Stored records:

::::::::::

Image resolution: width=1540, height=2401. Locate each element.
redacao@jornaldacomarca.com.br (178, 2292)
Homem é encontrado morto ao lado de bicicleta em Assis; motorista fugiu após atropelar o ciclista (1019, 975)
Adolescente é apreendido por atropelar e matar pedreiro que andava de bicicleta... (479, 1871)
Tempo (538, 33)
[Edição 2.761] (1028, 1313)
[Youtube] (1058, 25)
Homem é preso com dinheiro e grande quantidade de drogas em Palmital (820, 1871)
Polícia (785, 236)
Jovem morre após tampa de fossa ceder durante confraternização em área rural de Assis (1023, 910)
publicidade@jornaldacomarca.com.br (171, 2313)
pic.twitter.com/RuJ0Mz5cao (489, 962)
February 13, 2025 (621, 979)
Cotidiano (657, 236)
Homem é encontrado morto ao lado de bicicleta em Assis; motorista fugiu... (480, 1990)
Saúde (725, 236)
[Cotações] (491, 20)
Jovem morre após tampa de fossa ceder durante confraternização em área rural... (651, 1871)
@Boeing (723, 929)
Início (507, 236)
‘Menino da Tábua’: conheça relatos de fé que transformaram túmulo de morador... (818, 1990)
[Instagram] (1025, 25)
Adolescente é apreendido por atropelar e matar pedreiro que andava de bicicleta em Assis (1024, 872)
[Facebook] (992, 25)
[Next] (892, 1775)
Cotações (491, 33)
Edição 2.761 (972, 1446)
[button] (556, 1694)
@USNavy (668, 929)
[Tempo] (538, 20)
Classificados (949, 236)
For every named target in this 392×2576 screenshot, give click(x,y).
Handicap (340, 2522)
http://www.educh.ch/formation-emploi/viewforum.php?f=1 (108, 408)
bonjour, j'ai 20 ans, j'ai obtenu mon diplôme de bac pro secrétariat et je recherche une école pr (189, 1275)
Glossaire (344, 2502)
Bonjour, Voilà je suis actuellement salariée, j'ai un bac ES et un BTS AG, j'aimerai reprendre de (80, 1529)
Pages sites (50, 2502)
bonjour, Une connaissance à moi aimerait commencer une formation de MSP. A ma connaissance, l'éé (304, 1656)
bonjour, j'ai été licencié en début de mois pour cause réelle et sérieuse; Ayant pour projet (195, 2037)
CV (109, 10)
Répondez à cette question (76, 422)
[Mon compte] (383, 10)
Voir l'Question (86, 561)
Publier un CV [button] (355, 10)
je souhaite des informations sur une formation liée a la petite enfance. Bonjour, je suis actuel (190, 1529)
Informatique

::::::::::

> **What you need to do**
Go through the entries above and count each line that contains the string "morto". Reply only with the total.

> **Exercise answer**
2